Delhi’s regional government has begun trialling cloud seeding in an effort to trigger artificial rain and reduce the city’s severe air pollution.
The initiative has been pushed by the Bharatiya Janata Party (BJP) since it took charge of the regional administration earlier this year. Officials say aircraft and drones will release particles such as silver iodide into clouds; those particles act like ice nuclei, encouraging water droplets to cluster and increasing the chance of precipitation.
The programme was delayed by weeks of unpredictable weather, but was restarted after air quality in the capital plummeted into the hazardous range following the Diwali festival. The environment minister, Manjinder Singh Sirsa, said the first trial flight — during which seeding flares were released — took place on Thursday. The city’s chief minister, Rekha Gupta, added that if conditions stayed favourable Delhi could see its first artificial rain on October 29.
Scientists and atmospheric experts caution that cloud seeding is not a cure-all. The technique is intended to make clouds produce more or heavier rain than they otherwise would, but measured effects are often modest. Crucially, the method only works when suitable cloud cover is present; wintertime, when Delhi’s pollution typically peaks, is often dry or cloud-free, limiting the opportunity for seeding to help.
Two professors from Delhi’s Centre for Atmospheric Sciences, Shahzad Gani and Krishna AchutaRao, criticised the plan as a gimmick, saying it misapplies science and skirts ethical concerns. They compared it to earlier high-cost engineering attempts, notably the so-called smog towers erected by a previous government, which cost large sums but did not meaningfully improve air quality.
Experts also warn of uncertainties about the long-term consequences of repeatedly dispersing chemicals such as silver iodide or salt into the atmosphere. There is limited research on potential impacts on crops, soils and human health from sustained use, they say.
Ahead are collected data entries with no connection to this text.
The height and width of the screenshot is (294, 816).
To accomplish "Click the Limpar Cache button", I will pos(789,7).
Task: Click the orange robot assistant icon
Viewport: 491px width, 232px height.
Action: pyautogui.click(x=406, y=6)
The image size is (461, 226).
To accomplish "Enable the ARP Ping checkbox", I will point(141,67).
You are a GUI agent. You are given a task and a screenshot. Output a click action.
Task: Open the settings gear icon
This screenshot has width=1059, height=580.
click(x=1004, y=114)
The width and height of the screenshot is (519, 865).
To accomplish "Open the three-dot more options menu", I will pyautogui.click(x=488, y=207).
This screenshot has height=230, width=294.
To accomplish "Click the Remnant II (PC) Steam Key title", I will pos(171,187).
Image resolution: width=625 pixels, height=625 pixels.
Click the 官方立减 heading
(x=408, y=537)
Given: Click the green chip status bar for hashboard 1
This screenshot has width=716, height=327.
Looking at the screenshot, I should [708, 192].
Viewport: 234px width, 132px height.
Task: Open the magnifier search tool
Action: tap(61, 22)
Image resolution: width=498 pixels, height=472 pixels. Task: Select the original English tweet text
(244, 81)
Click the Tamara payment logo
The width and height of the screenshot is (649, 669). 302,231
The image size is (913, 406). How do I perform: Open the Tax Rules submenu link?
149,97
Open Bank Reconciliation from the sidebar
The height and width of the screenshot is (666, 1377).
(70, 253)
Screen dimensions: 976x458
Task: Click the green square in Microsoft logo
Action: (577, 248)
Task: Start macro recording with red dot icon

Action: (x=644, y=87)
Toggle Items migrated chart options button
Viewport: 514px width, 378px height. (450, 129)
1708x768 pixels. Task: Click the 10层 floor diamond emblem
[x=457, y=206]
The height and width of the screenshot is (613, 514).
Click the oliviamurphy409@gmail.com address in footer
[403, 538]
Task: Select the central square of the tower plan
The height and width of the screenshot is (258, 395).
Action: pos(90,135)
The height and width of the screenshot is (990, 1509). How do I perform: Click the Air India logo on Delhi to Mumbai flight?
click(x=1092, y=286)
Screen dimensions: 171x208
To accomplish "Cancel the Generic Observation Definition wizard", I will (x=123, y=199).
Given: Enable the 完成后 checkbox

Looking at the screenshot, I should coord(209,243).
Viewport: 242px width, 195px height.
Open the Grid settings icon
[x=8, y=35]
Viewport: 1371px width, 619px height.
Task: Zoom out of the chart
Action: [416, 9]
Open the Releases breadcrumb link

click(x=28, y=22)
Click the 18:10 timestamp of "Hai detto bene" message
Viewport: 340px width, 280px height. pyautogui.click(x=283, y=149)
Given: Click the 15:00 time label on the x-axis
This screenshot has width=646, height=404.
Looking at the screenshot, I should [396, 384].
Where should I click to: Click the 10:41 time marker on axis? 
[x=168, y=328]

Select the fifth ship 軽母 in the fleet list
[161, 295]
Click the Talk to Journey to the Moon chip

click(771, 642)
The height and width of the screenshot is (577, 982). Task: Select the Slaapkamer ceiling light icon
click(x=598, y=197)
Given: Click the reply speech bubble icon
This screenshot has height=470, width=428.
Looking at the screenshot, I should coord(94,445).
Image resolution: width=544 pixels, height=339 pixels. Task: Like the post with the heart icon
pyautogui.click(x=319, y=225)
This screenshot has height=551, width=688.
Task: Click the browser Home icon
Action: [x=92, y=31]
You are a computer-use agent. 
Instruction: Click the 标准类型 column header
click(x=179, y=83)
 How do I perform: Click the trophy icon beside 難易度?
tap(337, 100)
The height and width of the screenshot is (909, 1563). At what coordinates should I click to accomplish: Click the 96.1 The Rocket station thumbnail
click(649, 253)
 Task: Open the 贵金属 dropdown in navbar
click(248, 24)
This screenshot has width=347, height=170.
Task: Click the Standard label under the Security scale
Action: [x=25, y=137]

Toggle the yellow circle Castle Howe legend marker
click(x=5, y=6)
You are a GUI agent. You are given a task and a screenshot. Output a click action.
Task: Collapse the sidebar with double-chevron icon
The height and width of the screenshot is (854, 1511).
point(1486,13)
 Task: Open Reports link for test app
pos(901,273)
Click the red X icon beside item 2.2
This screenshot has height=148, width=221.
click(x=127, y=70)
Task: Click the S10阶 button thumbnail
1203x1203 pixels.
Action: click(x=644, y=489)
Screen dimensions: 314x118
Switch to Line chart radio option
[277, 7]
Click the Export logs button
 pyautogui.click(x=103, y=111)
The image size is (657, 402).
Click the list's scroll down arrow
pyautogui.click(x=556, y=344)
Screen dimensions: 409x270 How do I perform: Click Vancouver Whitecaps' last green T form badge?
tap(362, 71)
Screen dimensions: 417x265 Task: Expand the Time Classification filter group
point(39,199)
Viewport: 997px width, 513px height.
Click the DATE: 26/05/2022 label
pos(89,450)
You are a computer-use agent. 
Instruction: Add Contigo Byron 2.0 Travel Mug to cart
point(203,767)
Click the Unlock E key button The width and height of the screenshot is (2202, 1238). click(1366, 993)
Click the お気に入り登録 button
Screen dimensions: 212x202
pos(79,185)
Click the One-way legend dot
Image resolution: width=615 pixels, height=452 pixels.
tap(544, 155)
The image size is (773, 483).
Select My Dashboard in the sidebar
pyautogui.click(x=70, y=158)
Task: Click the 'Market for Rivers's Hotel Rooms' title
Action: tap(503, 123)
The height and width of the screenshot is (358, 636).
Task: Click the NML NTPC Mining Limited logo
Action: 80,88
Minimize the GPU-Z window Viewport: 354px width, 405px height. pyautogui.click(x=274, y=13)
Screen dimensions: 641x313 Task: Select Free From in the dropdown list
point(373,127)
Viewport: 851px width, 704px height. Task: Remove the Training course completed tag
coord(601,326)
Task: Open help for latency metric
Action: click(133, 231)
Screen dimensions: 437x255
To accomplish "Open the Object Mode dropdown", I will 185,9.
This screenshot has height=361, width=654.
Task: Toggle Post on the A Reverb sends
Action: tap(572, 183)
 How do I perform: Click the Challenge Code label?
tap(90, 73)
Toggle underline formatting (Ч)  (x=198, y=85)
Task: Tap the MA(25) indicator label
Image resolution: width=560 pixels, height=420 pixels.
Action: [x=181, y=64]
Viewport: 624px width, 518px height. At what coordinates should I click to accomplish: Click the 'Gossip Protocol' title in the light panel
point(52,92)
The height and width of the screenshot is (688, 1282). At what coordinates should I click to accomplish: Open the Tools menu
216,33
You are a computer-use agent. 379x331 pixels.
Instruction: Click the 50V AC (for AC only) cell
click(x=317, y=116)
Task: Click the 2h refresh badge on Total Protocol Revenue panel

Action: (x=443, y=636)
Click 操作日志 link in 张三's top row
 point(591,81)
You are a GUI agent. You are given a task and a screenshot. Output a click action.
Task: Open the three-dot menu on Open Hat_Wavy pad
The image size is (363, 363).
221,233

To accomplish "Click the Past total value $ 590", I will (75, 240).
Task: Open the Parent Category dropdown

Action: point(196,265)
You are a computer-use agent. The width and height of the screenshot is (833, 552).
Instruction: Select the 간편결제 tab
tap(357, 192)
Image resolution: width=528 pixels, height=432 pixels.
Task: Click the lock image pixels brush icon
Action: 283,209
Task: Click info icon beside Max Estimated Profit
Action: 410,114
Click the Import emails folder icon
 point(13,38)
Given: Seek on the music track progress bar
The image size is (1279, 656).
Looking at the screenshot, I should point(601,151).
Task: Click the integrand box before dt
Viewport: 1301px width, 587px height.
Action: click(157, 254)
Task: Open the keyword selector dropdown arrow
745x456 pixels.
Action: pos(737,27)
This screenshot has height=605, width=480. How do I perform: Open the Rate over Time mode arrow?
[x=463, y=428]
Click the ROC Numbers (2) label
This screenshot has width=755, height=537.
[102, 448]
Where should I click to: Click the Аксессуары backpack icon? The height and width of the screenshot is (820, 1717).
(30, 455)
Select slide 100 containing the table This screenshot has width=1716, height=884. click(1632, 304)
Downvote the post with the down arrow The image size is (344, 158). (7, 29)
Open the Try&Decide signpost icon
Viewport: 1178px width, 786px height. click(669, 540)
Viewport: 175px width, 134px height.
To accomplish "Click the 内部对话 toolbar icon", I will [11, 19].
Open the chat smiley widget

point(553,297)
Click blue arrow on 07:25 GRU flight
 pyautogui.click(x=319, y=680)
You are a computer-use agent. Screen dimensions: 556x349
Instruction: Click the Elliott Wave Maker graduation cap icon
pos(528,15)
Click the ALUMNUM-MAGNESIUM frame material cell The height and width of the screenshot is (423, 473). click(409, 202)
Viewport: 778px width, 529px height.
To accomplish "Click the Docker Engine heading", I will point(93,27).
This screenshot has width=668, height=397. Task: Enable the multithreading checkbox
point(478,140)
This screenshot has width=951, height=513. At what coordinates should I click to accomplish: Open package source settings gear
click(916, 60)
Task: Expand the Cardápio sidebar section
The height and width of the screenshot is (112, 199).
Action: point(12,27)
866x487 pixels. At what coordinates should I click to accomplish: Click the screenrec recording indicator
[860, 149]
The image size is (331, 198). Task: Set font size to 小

Critics argue that such interventions do not address the root causes of Delhi’s pollution: seasonal crop residue burning in surrounding states, emissions from factories and power plants, and heavy road traffic. During winter these emissions are trapped close to the ground by cooler air, causing dangerous spikes in fine particulate matter (PM2.5 and PM10).
Delhi has been ranked among the world’s most polluted cities for more than a decade. In 2024, overall pollution levels rose by about 6%, driven by that mix of sources and meteorological conditions that concentrate pollutants over the city. Winter PM2.5 and PM10 concentrations regularly exceed the extreme peaks seen during Beijing’s 2013 “airpocalypse,” before China implemented sweeping measures to cut emissions.
Officials framing cloud seeding as a short-term mitigation measure hope it will bring temporary relief when pollution surges coincide with suitable weather. Scientists urge that any experimental deployment be paired with careful monitoring of outcomes and environmental impacts, and emphasise that long-term improvement requires cutting emissions at source rather than relying on weather modification alone.